== EXERCISE DATA ==
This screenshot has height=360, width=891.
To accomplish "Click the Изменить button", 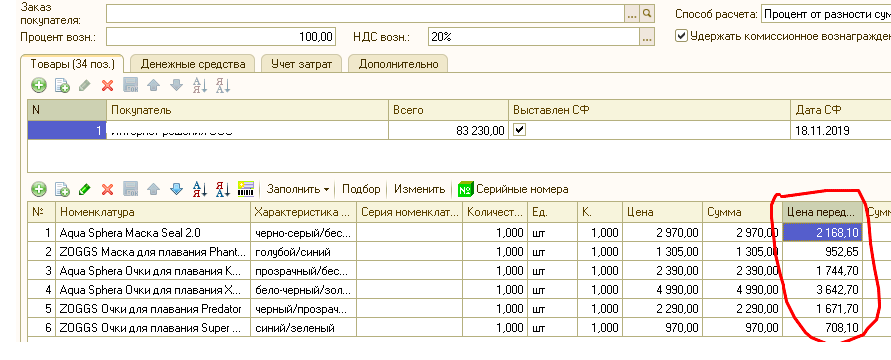I will 419,189.
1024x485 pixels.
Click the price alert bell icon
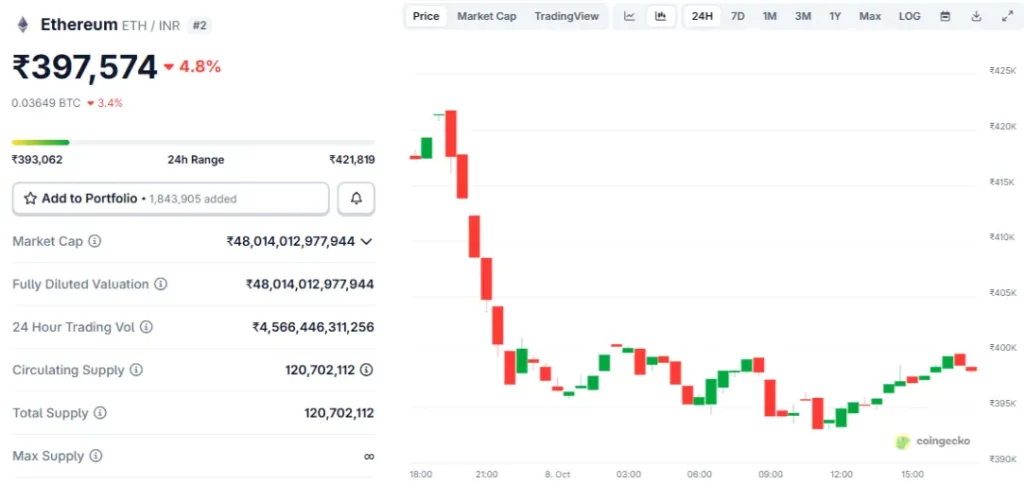pyautogui.click(x=356, y=199)
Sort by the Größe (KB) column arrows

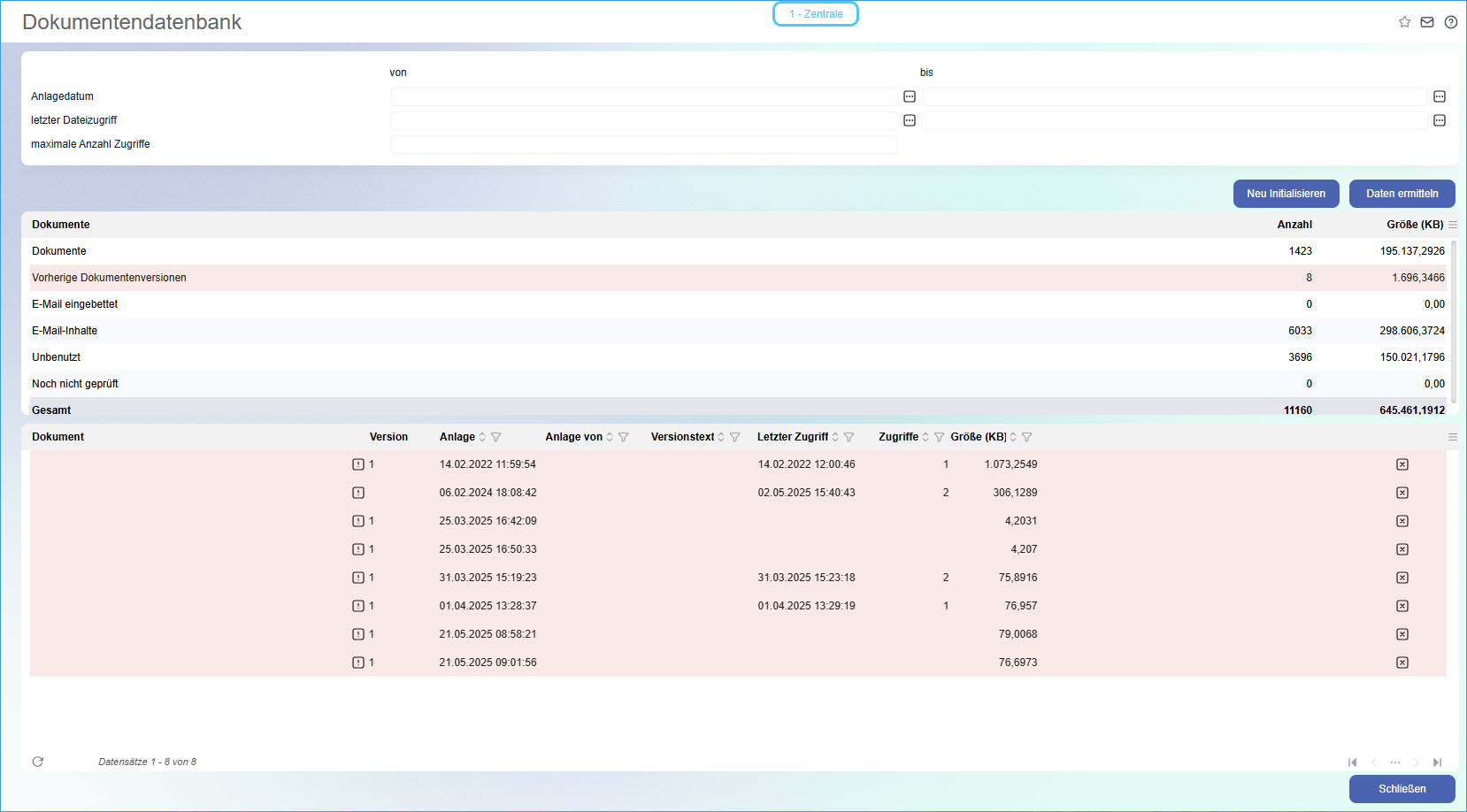click(x=1014, y=437)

== WORK INSTRUCTION ==
Your copy should hold exactly the lines from the line bearing "Click the price alert bell icon" through the end of the data, both included, and no pictures or anything further.

== SOLUTION ==
Click the price alert bell icon
pyautogui.click(x=356, y=199)
Sort by the Größe (KB) column arrows

click(x=1014, y=437)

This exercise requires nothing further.